Lors du Forum de Rhodes samedi dernier (8 octobre), une influente conseillère politique chinoise a expliqué que le soutien chinois à l'euro faisait l'objet d'un débat animé non seulement en Europe, mais également en Chine.
Zhang Haibing, la directrice adjointe du centre d'économie mondiale de l'Université des Etudes Internationales de Shanghai, qui fournit des orientations au gouvernement de Beijing, a expliqué que la Chine restait divisée sur le sujet.
« Certains disent que nous devrions lui apporter notre aide, car nous n'avons pas le choix : l'Europe est un partenaire trop important. Mais d'autres affirment que nous ne devrions pas aider l'Union européenne à résoudre sa crise de la dette ».
La Chine a peur de se retrouver « piégée ».

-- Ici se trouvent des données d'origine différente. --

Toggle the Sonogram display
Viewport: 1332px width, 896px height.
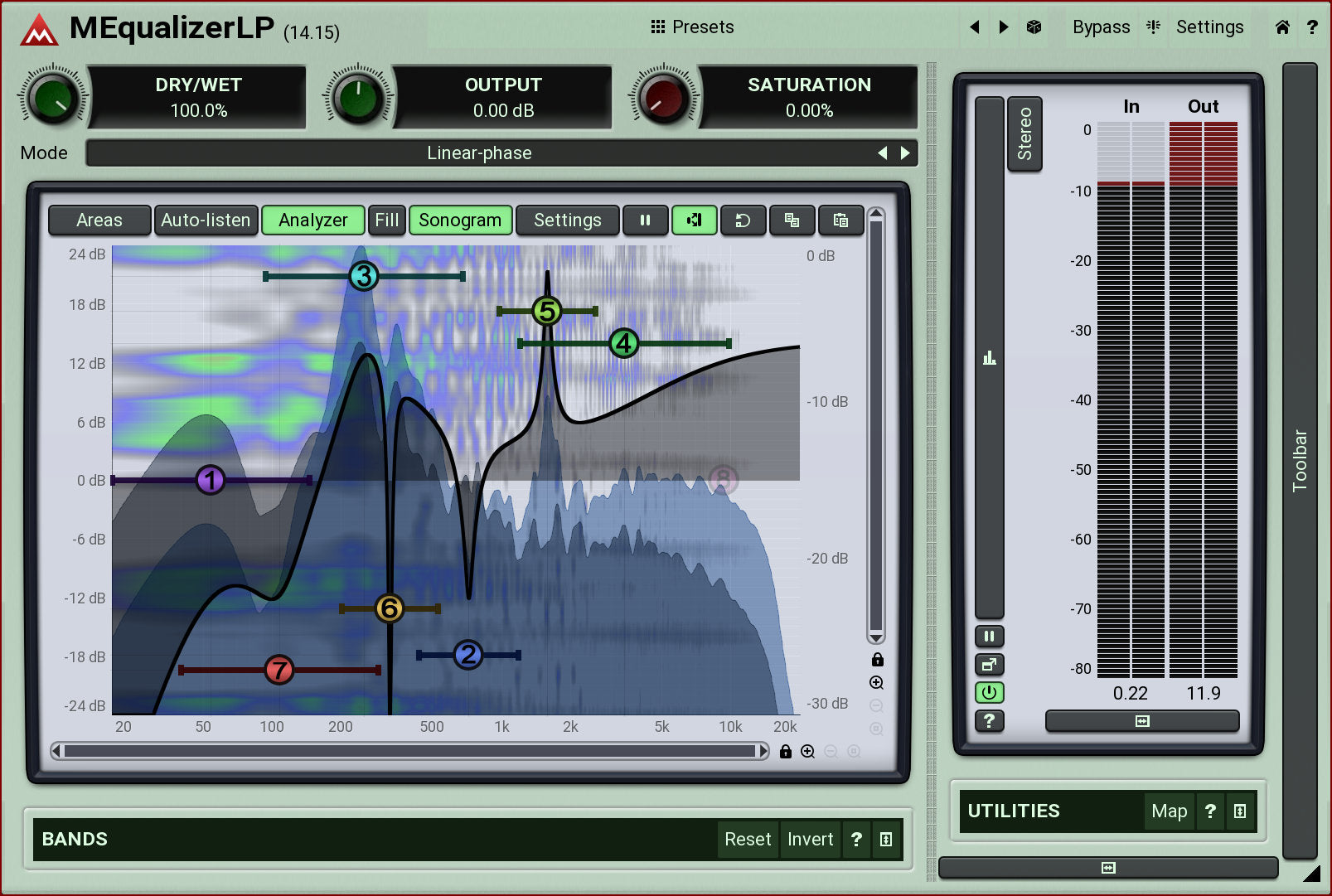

Selon des analystes chinois, certains membres du gouvernement préconisent la prudence. « Nous sommes déjà pris au piège par le dollar américain, et [la question se pose de savoir] si nous devrions sauter dans un autre piège, celui de l'euro », a-t-elle expliqué.
M. Zhang a ensuite énoncé les priorités de la stratégie de la Chine, indiquant clairement que Beijing souhaitait une réforme de la gouvernance mondiale pour pouvoir jouir d'une plus grande influence.

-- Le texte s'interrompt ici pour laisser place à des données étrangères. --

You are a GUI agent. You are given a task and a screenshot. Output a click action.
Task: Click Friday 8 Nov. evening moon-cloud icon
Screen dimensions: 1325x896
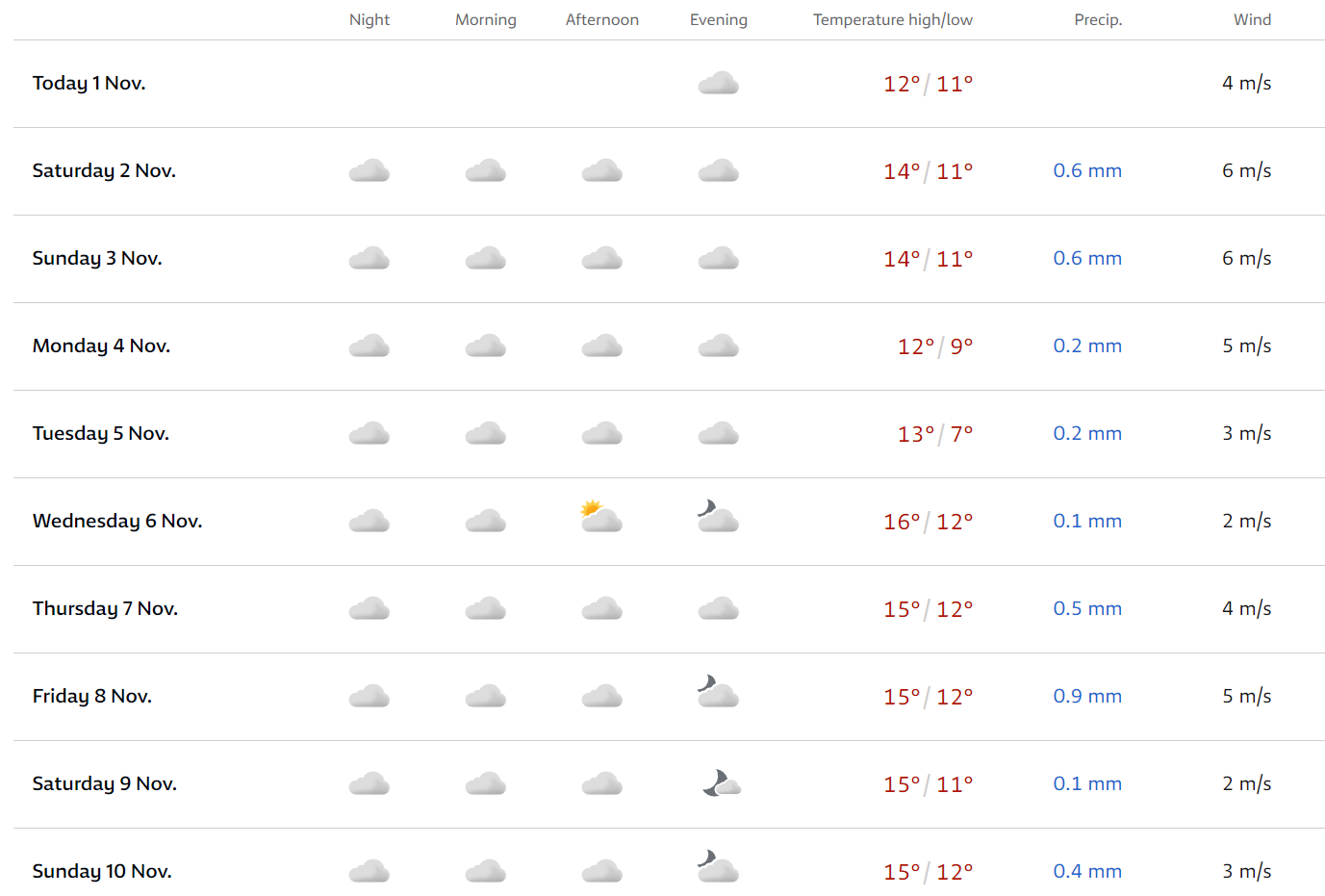(x=718, y=692)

Elle a affirmé que la gouvernance mondiale ne leur était pas favorable et que la Chine souhaitait la mise en place d'un système où les mesures seraient négociées et non imposées et où chaque économie nationale aurait le droit de participer.

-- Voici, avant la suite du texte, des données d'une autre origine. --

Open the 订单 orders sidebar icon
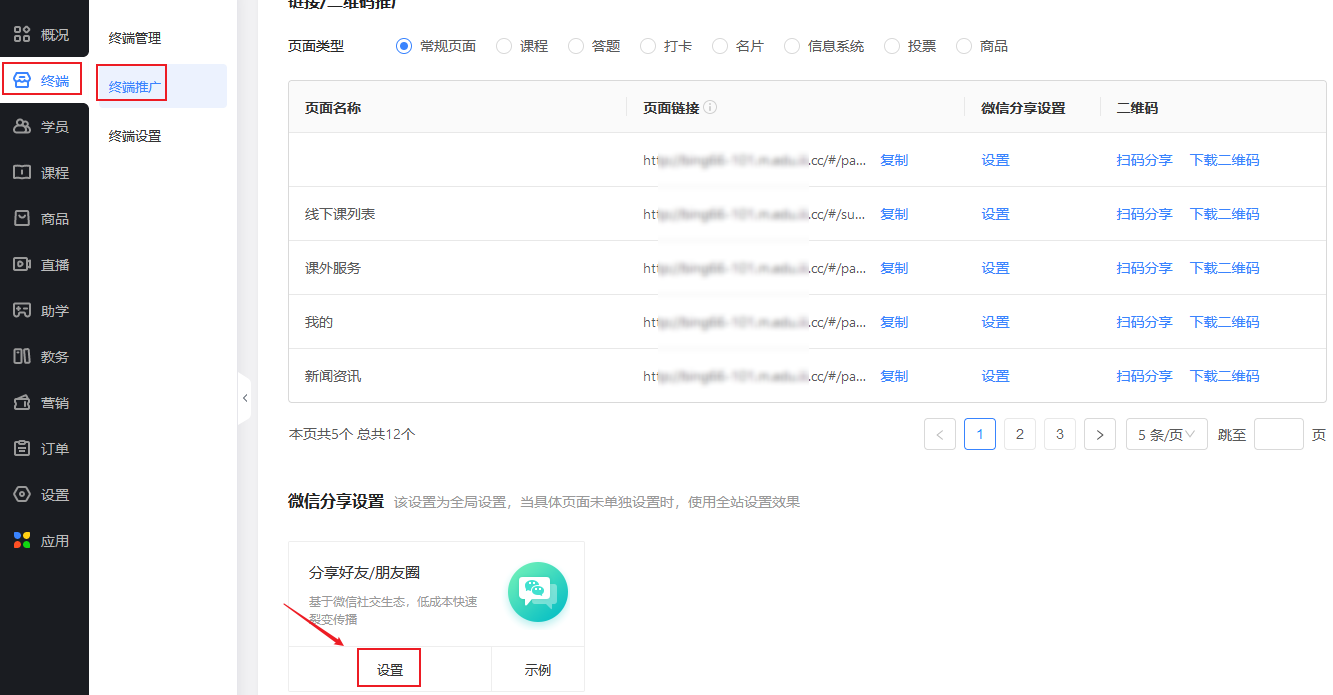The width and height of the screenshot is (1333, 695). click(x=22, y=449)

« La question est : allez-vous nous rembourser ? », a déclaré une source du gouvernement chinois à EURACTIV hier (12 octobre), concernant les hésitations de Beijing quant à un futur investissement dans les obligations européennes.
« Les Européens doivent comprendre que les familles qui travaillent dur en Chine ont du mal à concevoir de telles sommes », a expliqué cette source.
Il est beaucoup plus difficile de convaincre la population chinoise d'aider l'Europe alors que l'Occident pointe du doigt le refus de la Chine de réévaluer le renminbi, toujours selon cette source.
Interrogé sur les chances pour que l'Europe rembourse la Chine, un fonctionnaire de la Commission a répondu : « Le monde entier a les yeux rivés sur l'UE et attend de connaître notre réponse à la crise actuelle […] les attentes sont grandes parmi nos partenaires internationaux, dont la Chine, dont l'économie est étroitement liée à l'UE et la zone euro ».
« Nous devons fournir une réponse globale à tous ces défis interconnectés. Il est vrai que tous nos partenaires s'inquiètent, ce n'est pas uniquement le cas de la Chine », a-t-il ajouté.
Des arguments populaires pour s'adresser au Chinois ordinaire
Cette source au gouvernement chinois a expliqué que ceux qui ne souhaitaient pas que la Chine aide l'UE utilisaient des arguments « populaires », un mot en vogue utilisé pour décrire les tentatives du parti communiste de refléter l'opinion des Chinois ordinaires.
Par ailleurs, lors du forum de Rhodes, financé par le dirigeant des chemins de fer russes, Vladimir Yakounine, les débats ont été animés quant à l'importance des pressions qui pèsent sur l'euro.
L'économiste italien Paolo Raimundo a déclaré que l'on assistait à une réelle « attaque spéculative » contre la monnaie unique. Il a affirmé que les banques européennes et américaines en étaient responsables, mais que les raisons sous-jacentes étaient liées au fait que le dollar ne soit plus toujours considéré comme la monnaie de réserve mondiale.
Il a demandé qu'un ministère européen de la défense économique soit mis sur pied sans délai pour prendre les mesures politiques nécessaires afin de mettre fin à la spéculation.
Dans le même temps, un de ses compatriotes, le professeur Domenico Nuti, a déclaré qu'un défaut de la dette souveraine pourrait être nécessaire pour sortir de la crise. Il a expliqué qu'un défaut coûterait cher, car il impliquerait la recapitalisation des banques à une plus grande échelle, y compris des banques centrales.
Mais éviter le défaut de paiement pourrait coûter encore plus cher, a-t-il affirmé. « Regardez les pertes dans les bourses européennes, c'est un coup dur pour les riches, mais pas seulement, et ça n'aide pas les gouvernements ».